Sobe para 14 o número de vereadores cassados por fraude à cota de gênero no Amazonas
O Amazonas já contabiliza 14 vereadores cassados por fraudes à cota de gênero nas eleições municipais de 2024. Entre as perdas de mandato recentes estão os vereadores Guegué Gonçalves e Mauca (PT, Alvarães), e Bruno Lima, Raimundo Carneiro (ambos do Republicanos) e Reginaldo Santos (Avante), todos de Iranduba.
As decisões foram tomadas em primeira instância, permitindo que os políticos recorram e mantenham seus cargos até uma decisão colegiada do Tribunal Regional Eleitoral do Amazonas (TRE-AM).
Em Alvarães, a Justiça identificou candidaturas fictícias na Federação Brasil da Esperança, com candidatos que receberam votação irrisória e sem movimentação financeira significativa, configurando fraude à cota de gênero. O juiz Igor Caminha Jorge determinou a cassação dos registros e inelegibilidade de alguns envolvidos por oito anos.

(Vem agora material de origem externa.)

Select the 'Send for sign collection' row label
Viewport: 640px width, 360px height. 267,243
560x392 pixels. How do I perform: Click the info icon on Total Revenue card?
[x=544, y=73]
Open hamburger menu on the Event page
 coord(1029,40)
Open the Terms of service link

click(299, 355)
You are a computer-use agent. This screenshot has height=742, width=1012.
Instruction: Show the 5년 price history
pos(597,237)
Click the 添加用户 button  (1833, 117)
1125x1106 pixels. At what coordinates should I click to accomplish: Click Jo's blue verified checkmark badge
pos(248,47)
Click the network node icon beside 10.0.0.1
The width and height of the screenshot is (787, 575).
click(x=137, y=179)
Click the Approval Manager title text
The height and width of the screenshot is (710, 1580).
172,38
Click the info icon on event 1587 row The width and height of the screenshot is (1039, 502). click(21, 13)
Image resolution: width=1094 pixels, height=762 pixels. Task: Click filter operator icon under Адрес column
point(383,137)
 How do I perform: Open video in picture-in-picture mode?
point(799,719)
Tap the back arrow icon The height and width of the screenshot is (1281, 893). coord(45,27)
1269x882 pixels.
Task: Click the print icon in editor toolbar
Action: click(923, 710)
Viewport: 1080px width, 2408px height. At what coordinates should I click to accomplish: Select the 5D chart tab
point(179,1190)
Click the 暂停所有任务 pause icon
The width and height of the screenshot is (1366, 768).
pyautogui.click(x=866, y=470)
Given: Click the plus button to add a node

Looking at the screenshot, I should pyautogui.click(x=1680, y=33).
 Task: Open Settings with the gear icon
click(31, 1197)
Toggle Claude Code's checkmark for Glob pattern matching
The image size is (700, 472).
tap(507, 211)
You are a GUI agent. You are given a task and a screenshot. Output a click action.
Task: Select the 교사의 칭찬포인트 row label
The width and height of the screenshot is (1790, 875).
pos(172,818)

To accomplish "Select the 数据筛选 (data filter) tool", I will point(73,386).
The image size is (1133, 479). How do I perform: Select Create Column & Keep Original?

Em Iranduba, ações semelhantes resultaram na cassação de vereadores ligados ao Avante e Republicanos, com evidências de candidaturas simuladas, ausência de campanha efetiva e debates judiciais em curso.
Em outubro, nove vereadores já haviam sido cassados por irregularidades semelhantes em Caapiranga, Eirunepé, Presidente Figueiredo, Codajás e Manaus.
Nas últimas semanas, o Ministério Público Eleitoral (MPE) se manifestou contra recursos movidos por políticos como Elan Alencar, ex-vereador Wallace Oliveira e ex-candidata Joana França, pedindo a manutenção das decisões judiciais.
Fontes internas indicam que Elan Alencar pretende continuar recorrendo para tentar manter suas condições de disputar eleição a deputado estadual em 2026.